═════ Dataset content
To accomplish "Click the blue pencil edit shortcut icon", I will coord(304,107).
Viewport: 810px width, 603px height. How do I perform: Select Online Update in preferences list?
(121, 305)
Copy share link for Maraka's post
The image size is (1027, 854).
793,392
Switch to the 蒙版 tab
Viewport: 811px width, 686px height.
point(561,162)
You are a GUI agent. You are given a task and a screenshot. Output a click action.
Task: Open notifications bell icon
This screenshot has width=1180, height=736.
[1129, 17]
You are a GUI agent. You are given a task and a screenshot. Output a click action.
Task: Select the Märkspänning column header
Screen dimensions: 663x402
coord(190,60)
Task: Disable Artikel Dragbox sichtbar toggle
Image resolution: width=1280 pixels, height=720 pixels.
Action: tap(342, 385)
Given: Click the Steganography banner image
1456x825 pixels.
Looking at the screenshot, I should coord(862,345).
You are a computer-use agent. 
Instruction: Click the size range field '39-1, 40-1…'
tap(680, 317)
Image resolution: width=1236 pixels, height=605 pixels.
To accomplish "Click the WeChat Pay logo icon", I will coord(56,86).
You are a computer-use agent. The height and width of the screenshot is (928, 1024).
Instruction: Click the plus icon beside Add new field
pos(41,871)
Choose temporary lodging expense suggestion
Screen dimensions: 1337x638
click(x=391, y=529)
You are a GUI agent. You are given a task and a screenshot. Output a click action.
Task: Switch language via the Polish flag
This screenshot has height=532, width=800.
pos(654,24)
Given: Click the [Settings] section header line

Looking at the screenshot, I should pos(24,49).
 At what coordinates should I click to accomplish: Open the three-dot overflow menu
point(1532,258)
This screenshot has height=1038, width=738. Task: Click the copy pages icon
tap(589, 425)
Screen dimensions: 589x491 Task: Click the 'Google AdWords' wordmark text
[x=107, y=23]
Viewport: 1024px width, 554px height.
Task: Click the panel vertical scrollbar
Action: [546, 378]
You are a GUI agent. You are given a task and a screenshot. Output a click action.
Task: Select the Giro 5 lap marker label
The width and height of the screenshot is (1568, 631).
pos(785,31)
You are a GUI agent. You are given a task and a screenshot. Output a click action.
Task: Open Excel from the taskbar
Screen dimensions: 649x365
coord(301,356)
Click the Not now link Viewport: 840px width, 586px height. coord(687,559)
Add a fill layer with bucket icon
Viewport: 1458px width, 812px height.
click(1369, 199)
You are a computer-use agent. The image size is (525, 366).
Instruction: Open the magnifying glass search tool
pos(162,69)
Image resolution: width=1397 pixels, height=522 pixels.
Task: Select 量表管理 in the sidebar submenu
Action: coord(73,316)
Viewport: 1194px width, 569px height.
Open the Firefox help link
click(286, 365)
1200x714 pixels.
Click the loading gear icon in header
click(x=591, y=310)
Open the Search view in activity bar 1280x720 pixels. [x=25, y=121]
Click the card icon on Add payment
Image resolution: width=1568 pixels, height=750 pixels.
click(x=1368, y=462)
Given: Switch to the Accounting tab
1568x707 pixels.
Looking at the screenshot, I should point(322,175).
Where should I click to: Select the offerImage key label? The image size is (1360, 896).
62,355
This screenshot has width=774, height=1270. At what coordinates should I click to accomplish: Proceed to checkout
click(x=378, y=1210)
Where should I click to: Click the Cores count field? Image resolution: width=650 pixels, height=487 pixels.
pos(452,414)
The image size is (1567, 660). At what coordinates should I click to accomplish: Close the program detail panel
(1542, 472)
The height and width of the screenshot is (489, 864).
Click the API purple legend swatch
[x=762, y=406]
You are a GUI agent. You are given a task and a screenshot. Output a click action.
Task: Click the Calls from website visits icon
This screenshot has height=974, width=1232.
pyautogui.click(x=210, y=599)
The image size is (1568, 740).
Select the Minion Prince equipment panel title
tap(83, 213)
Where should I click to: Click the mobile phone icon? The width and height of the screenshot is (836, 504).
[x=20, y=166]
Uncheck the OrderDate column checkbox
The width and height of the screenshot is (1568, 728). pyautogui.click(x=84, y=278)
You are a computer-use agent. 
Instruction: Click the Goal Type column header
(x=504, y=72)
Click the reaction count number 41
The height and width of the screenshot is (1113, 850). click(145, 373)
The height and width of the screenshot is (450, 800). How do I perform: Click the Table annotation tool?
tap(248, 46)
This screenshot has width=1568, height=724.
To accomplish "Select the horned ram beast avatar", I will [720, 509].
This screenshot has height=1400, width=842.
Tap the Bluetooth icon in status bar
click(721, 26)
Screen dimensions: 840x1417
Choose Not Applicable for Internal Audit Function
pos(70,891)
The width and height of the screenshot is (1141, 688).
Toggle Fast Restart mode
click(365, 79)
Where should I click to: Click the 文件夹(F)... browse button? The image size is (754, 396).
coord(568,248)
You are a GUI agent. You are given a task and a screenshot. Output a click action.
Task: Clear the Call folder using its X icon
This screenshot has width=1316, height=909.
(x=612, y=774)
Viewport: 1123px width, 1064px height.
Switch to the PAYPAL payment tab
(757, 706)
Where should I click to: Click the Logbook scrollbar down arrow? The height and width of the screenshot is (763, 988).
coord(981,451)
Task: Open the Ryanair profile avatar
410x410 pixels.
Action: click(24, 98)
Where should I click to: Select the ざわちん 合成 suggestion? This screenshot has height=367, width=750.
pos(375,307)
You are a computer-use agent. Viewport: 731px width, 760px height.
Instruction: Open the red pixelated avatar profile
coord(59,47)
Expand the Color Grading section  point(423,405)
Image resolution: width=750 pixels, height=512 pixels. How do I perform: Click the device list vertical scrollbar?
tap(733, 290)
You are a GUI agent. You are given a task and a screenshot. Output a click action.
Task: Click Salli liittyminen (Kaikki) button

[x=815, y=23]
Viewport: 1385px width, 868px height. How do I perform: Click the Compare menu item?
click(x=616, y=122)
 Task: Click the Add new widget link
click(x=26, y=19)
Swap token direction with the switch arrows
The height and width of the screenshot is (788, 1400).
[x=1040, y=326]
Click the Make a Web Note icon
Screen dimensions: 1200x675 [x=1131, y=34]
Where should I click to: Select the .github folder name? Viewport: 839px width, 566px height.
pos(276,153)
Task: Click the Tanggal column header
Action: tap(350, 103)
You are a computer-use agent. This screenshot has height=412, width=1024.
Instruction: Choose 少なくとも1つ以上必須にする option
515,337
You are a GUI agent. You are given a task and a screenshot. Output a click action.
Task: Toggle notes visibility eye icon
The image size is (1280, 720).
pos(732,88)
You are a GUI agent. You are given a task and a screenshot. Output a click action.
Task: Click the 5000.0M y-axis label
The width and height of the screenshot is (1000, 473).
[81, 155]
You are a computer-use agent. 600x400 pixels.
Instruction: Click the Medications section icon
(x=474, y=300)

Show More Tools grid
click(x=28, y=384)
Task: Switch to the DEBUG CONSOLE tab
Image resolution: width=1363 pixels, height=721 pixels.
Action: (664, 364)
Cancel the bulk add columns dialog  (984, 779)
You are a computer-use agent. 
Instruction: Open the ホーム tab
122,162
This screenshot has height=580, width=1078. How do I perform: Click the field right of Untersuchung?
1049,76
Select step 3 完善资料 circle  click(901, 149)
══════════
• _Work task_: Please copy only the lines from the one with "You are a computer-use agent. 600x400 pixels." through the final line of the records above, both ends included.

• _Solution to the exercise_:
You are a computer-use agent. 600x400 pixels.
Instruction: Click the Medications section icon
(x=474, y=300)

Show More Tools grid
click(x=28, y=384)
Task: Switch to the DEBUG CONSOLE tab
Image resolution: width=1363 pixels, height=721 pixels.
Action: (664, 364)
Cancel the bulk add columns dialog  (984, 779)
You are a computer-use agent. 
Instruction: Open the ホーム tab
122,162
This screenshot has height=580, width=1078. How do I perform: Click the field right of Untersuchung?
1049,76
Select step 3 完善资料 circle  click(901, 149)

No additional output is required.